WHAT THE TASK ASKS:
Rewrite the part of the listing from the line with "You are a computer-use" through the line with "Action: (x=289, y=18)" as a numbered list, leaving out any blank lines.

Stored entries
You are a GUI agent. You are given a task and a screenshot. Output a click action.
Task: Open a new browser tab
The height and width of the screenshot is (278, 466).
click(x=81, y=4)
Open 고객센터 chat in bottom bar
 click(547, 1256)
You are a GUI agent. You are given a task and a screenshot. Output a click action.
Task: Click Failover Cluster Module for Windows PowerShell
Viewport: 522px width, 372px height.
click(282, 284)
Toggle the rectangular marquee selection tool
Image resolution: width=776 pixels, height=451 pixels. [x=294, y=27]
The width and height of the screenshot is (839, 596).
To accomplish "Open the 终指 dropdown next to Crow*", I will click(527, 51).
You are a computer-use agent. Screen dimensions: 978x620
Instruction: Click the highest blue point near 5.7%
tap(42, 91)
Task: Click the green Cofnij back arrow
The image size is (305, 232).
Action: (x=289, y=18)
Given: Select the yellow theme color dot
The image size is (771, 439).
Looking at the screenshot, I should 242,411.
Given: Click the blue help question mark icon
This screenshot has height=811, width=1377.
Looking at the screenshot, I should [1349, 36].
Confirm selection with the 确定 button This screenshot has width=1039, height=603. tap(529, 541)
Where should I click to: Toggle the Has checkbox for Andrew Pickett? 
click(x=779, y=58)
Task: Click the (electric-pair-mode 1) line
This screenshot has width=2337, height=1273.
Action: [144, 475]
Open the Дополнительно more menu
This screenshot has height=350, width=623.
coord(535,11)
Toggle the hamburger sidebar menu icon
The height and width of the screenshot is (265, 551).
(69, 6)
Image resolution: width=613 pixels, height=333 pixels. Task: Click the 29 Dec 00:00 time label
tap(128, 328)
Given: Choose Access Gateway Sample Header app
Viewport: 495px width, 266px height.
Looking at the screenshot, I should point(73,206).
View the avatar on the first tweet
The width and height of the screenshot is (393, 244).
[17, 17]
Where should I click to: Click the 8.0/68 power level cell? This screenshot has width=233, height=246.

RESPONSE TO THE EXERCISE:
1. You are a computer-use agent. Screen dimensions: 978x620
2. Instruction: Click the highest blue point near 5.7%
3. tap(42, 91)
4. Task: Click the green Cofnij back arrow
5. The image size is (305, 232).
6. Action: (x=289, y=18)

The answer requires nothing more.